12/11/2021 - 11:30
Paulo Guedes, depois da vitória de Jair Bolsonaro, em 30 de outubro de 2018: “O Mercosul não é prioridade. Não, não é prioridade. Tá certo? É isso que você quer ouvir? Queria ouvir isso? Você tá vendo que tem um estilo que combina com o do presidente, não é? Porque a gente fala a verdade, a gente não tá preocupado em agradar.” O mesmo Guedes, há quase três anos completos como ministro da Economia, com inflação galopante, em 8 de novembro de 2021: “Criamos o Mercosul como uma ferramenta. Tivemos uma visão antecipatória e criamos uma belíssima ferramenta para auxiliar a integração competitiva da nossa região na economia global. É justamente essa oportunidade que transforma nosso mercado em extraordinariamente atraente e, ao mesmo tempo, moderno, para que sigamos no projeto de integração global.” O que mudou entre uma fala e outra? A inflação. Em outubro de 2018, segundo o IBGE, houve alta de 0,45% nos preços e avanço 4,56% em 12 meses. Três anos depois, o mesmo indicador apontou incremento mensal de 1,25%, batendo em 12 meses estrondosos 10,67%.
Sem ter controle das decisões do Banco Central, evitando interferir nos preços da Petrobras e com São Pedro ajudando pouco com as chuvas, restaram poucas ferramentas para o governo para contenção dos preços administrados medidos pelo IPCA. Então a estratégia de Guedes foi olhar para o bloco que tantas vezes desdenhou nos últimos anos. Na sexta-feira (5), o primeiro passo foi dado. O governo brasileiro anunciou a redução em 10% das tarifas de importação de aproximadamente 87% dos bens importados. E os membros do Mercosul são grandes produtores de insumos como trigo, arroz, leite e carne — alguns dos maiores vilões da inflação. A decisão do Comitê Executivo de Gestão da Câmara de Comércio Exterior (Camex) tem validade até o dia 31 de dezembro de 2022. Em nota conjunta, os Ministérios da Economia e das Relações Exteriores, informaram que “a medida se justifica pela situação de urgência trazida pela pandemia de Covid-19 e pela necessidade de poder contar, de forma imediata, com um instrumento que possa contribuir para aliviar seus efeitos negativos sobre a vida e a saúde da população brasileira”.

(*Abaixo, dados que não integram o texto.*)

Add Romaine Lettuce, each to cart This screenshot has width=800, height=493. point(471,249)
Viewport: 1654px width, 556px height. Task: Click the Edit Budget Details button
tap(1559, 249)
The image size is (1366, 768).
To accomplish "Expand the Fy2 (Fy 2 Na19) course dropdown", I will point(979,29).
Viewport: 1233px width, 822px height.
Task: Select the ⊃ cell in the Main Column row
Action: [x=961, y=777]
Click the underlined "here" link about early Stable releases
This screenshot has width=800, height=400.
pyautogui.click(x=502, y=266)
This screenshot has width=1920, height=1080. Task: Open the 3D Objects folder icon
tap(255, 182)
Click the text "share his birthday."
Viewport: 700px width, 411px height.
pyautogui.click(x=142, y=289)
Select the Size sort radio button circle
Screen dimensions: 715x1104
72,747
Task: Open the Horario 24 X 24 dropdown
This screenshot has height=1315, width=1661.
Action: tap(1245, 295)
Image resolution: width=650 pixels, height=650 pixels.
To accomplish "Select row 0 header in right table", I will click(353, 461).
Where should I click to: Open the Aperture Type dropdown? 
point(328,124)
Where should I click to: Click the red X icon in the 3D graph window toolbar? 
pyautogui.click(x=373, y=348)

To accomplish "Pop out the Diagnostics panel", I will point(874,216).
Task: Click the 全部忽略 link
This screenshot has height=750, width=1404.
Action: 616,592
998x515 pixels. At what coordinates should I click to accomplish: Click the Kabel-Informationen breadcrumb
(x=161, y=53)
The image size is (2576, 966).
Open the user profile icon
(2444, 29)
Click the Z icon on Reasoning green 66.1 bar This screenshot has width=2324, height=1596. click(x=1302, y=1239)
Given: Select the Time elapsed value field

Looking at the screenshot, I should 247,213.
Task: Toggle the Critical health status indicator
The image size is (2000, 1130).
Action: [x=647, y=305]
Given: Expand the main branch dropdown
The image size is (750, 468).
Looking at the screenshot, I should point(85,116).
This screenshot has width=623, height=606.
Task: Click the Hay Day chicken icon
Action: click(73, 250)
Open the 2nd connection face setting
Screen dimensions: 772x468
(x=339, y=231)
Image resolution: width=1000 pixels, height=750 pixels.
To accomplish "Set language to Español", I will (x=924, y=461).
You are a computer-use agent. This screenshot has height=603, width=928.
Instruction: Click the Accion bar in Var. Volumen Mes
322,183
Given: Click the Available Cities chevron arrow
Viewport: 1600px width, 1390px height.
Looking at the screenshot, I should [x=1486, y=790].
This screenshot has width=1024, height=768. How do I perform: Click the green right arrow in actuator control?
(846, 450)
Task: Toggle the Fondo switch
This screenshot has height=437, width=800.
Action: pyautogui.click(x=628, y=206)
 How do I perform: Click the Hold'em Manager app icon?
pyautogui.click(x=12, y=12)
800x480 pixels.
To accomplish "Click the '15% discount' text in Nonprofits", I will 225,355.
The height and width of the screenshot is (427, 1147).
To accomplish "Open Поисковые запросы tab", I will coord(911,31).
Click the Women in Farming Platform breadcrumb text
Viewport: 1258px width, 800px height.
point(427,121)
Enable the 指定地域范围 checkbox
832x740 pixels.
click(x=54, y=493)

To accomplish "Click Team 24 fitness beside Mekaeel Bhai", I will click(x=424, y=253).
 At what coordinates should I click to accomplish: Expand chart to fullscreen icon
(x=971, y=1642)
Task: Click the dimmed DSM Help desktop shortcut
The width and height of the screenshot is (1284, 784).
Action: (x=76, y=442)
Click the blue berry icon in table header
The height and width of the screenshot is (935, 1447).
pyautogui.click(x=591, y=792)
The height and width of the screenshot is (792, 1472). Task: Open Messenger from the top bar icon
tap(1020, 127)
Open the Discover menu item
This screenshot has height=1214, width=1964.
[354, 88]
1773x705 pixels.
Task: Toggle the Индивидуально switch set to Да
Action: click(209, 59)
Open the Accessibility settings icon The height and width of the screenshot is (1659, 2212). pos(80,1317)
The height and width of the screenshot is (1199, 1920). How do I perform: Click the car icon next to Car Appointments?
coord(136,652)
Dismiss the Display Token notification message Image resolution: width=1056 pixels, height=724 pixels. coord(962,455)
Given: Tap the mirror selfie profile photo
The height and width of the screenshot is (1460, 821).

Se for verdade, a decisão chegou com atraso. A pandemia já corrói a atividade econômica há quase dois anos e a inflação está descontrolada e alojada na economia há mais tempo do que a Covid-19. Mesmo assim, Guedes diz haver tempo hábil. “Gostaríamos de dar um choque de oferta, facilitar a entrada de importações para dar uma moderação nos reajustes de preços. É o momento ideal para fazer uma abertura, ainda que tímida, da economia”, afirmou, na Conferência de Comércio Internacional e Serviços do Mercosul, promovida pelo Conselho de Câmaras de Comércio do bloco.

Com a decisão, um produto que paga 12% para entrar no Brasil pagará 10,8%. Segundo o Ministério da Economia, a Tarifa Externa Comum (TEC) média do Mercosul está em 13%, contra a média de 4% e 5% registrada no restante do mundo. Por ser uma união aduaneira, o Mercosul taxa a maioria dos produtos de fora do bloco de forma igual por meio da TEC, eliminando as tarifas internas na circulação desses bens entre os países do bloco. Além de produtos com tratamento especial, cada país pode estabelecer uma lista com até 100 exceções.
POUCO EFEITO Além de fora do timing, a decisão do governo não deve surtir efeitos práticos na economia porque a inflação não tem sido alimentada pela falta de oferta, mas pela questão do câmbio. Para a economista-chefe do banco Ourinvest, Fernanda Consorte, o problema está na má gestão. “Claramente, essa volatilidade se dá pela má administração do País”, disse. “Dólar a R$ 5,50 é um patamar muito alto.”
Para André Braz, pesquisador do Ibre-FGV, a medida pode ter um impacto oposto do pretendido por Guedes. Um exemplo seria na colheita do feijão, em que o pequeno produtor teve aumento de despesas com fertilizantes e frete, precificados em dólar, e não consegue reduzir o preço. Ele diz que a chegada de um importado mais barato pode inviabilizar o negócio desse produtor, o que reduziria a oferta e elevaria os preços. Além disso, o pesquisador explica que, se de um lado a redução dos impostos beneficia alguns segmentos, por outro pode abrir um buraco que vai gerar maior incerteza na economia. “E essa própria incerteza alimenta o câmbio, que aumenta a inflação”, disse Braz. Nesse cenário, o Mercosul que era um problema para Guedes, depois virou aliado no combate à inflação, pode se tornar uma pedra ainda maior no sapato.